Avoid Chemicals that are Caustic or Could Damage your Device
Choosing the wrong cleaning agent can cause permanent damage to your mobile devices. The following cleaning agents have been known to cause damage to mobile devices and should not be used (unless otherwise explicitly recommended by your device manufacturer).
- Hydrogen Peroxide
- Bleach / Chloride
- Acetone (found in nail polish remover or paint thinner)
- Aqueous or alcoholic alkaline solutions
- Dipropylene glycol propyl ether-based chemicals
- Carbolic acid
Per the above guidance. Always consult your device owner manual prior to leveraging any chemicals for cleaning.
Train your Employees on Cleaning Devices
Having the right materials to clean your devices is only half of the battle. You also need to ensure your employees are trained on how to clean your devices. We recommend sending out instructions for your management teams to reiterate in your daily team stand-ups. Additionally, we recommend posting placards near where you store mobile devices to remind your employees to clean devices before and after shifts.
We created a placard with some basic information about cleaning devices for you to use at your workplace. Click below to download a printable version:
What Else Should We Be Doing to Stop the Spread of Germs?
Clean devices are a smaller component of an overall strategy to keep your workplaces as healthy as possible. In addition to cleaning devices, we recommend that you are doing everything you can to keep your employees healthy.
Other things you can be doing include:
- Have hand sanitizer readily available in all break rooms, meeting rooms, and bathrooms.
- Have hand sanitizer next to any spot where employees are sharing devices or tools.
- Put up signage reminding employees of proper hygiene and handwashing technique.
- Ask your night cleaning crew to wipe down devices and racks with an approved spray
- Have dedicated accessories for each user (i.e. earpieces, holders, wrist mounts).
- Increase the number of janitorial services that are performed for bathrooms and shared spaces.
- Look at protective antimicrobial coverings for devices. Medical companies have been using solutions like Seal Shield for kiosks and devices.
- Remind employees to not come into work if they have a fever or flu symptoms.

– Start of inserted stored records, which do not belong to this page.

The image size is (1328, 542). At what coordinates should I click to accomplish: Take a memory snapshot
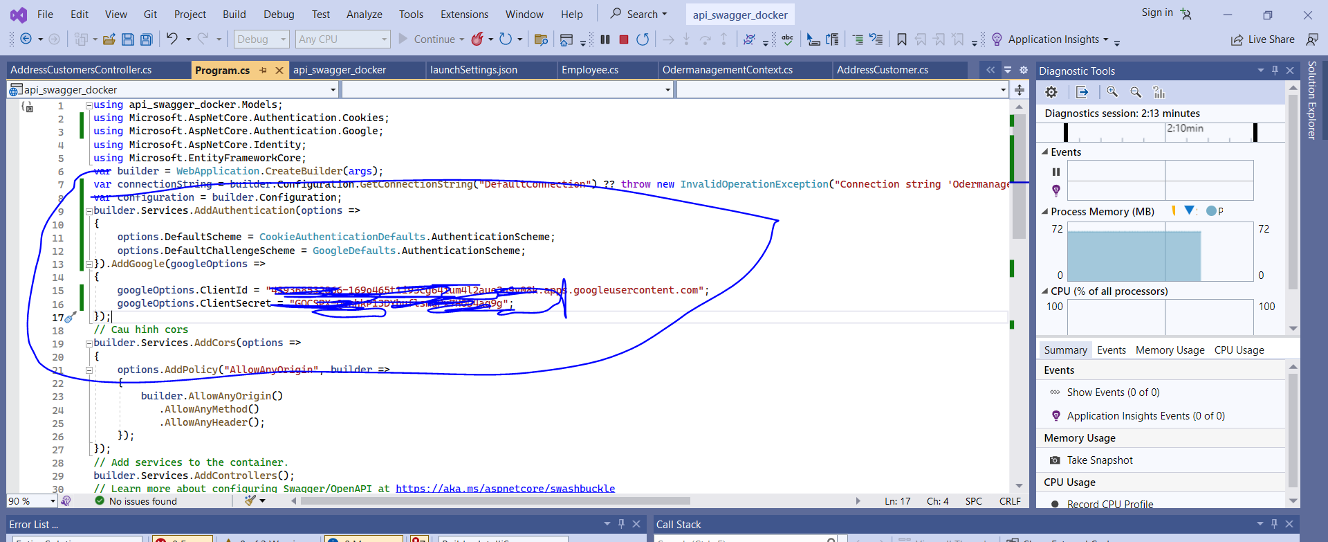tap(1099, 460)
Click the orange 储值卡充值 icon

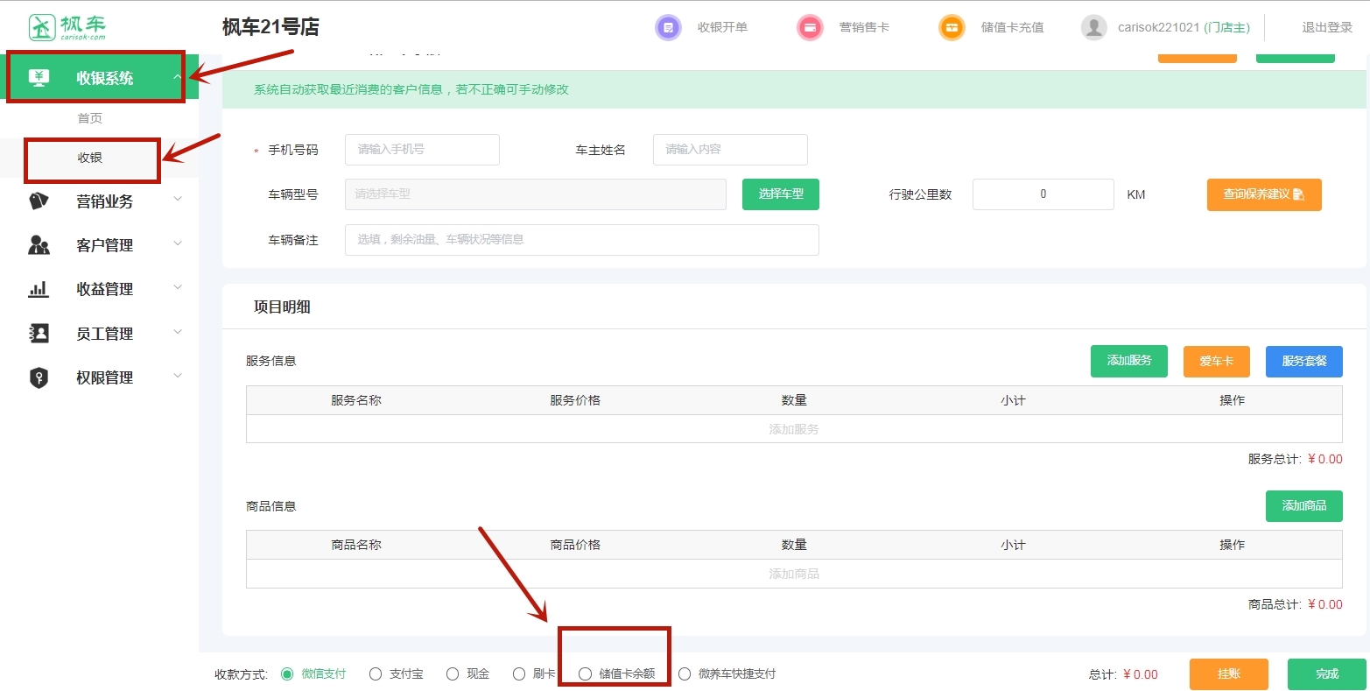(x=951, y=28)
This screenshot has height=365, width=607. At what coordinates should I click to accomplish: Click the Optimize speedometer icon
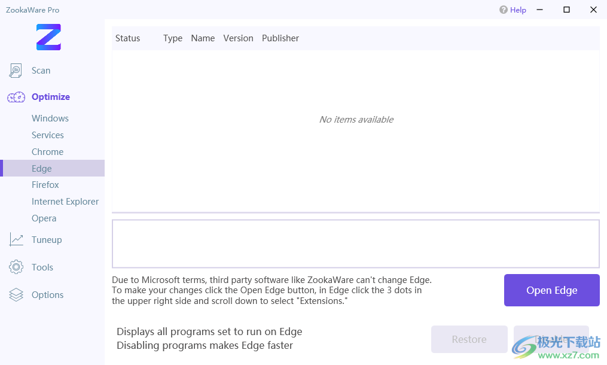point(16,97)
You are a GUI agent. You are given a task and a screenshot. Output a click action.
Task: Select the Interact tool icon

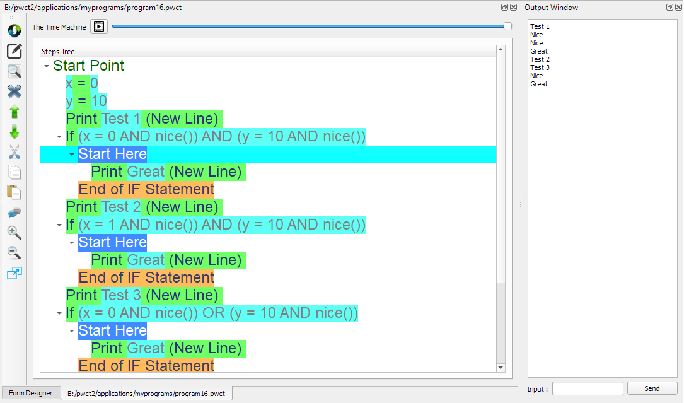tap(14, 31)
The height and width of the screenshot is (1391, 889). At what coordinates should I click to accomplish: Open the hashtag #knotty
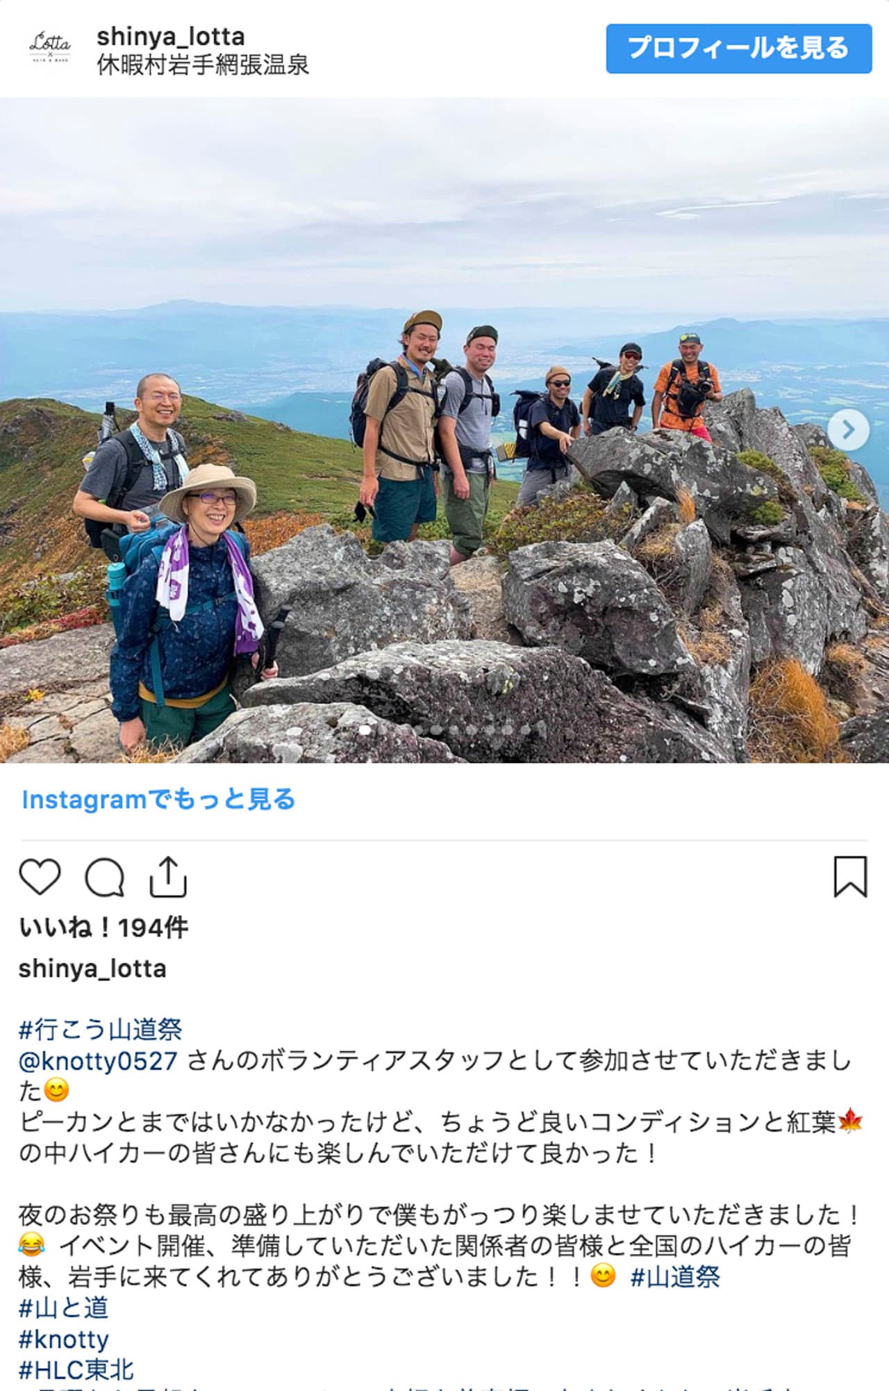click(64, 1339)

Healthy Work Environments Save $$$
Most organizations commonly hold that their greatest asset is their workforce, so keeping them healthy should be a top priority for executives. According to the Integrated Benefits Institution, illness-related lost productivity typically costs U.S. employers $530 billion per year. With the rise of Coronavirus, the lost productivity costs could be much higher in 2020.
Investing in better mobile device hygiene along with your other measures can help your company stay more productive and profitable over the long run. Your employees and customers depend on it!